[Stored items from a collection]
────────────────────────────────────────

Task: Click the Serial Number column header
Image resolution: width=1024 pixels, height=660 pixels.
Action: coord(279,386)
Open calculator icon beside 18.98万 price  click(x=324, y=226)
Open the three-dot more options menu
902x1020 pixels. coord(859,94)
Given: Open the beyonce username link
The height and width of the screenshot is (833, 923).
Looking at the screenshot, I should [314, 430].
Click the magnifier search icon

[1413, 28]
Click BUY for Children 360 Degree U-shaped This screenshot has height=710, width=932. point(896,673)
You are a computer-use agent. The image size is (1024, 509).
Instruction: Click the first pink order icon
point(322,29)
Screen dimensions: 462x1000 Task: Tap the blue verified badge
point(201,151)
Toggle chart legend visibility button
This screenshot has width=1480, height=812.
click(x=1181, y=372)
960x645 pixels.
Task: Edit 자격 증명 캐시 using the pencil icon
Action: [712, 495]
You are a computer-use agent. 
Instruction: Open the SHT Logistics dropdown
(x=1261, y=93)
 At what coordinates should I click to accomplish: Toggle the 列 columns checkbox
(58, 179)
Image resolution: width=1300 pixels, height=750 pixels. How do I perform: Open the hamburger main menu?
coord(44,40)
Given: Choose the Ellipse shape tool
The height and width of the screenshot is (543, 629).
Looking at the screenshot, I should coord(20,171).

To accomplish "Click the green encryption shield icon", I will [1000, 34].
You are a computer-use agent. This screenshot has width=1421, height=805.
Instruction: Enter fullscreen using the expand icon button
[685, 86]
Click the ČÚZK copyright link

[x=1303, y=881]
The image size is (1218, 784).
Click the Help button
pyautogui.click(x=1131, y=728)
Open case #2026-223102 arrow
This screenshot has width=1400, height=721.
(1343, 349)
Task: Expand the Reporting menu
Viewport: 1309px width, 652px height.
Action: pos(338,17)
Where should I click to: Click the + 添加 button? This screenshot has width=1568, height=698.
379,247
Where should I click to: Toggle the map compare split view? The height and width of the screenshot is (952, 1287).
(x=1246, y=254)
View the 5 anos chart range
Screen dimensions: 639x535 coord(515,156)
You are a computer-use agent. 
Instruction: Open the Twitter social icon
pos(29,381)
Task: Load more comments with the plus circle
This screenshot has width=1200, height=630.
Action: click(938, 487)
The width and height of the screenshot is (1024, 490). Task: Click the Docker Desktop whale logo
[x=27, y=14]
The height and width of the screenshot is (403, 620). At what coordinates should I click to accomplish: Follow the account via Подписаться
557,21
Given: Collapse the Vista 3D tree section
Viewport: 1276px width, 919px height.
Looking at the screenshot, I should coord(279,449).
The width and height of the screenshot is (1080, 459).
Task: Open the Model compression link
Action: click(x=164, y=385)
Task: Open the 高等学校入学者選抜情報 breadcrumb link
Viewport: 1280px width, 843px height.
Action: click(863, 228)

────────────────────────────────────────

• **EXERCISE REQUIREMENTS**:
Print the line containing "This screenshot has width=1200, height=630." and every line after it to the end of the records above, exactly as written, and nothing else.

• **RESPONSE BELOW**:
This screenshot has width=1200, height=630.
Action: click(938, 487)
The width and height of the screenshot is (1024, 490). Task: Click the Docker Desktop whale logo
[x=27, y=14]
The height and width of the screenshot is (403, 620). At what coordinates should I click to accomplish: Follow the account via Подписаться
557,21
Given: Collapse the Vista 3D tree section
Viewport: 1276px width, 919px height.
Looking at the screenshot, I should coord(279,449).
The width and height of the screenshot is (1080, 459).
Task: Open the Model compression link
Action: click(x=164, y=385)
Task: Open the 高等学校入学者選抜情報 breadcrumb link
Viewport: 1280px width, 843px height.
Action: click(863, 228)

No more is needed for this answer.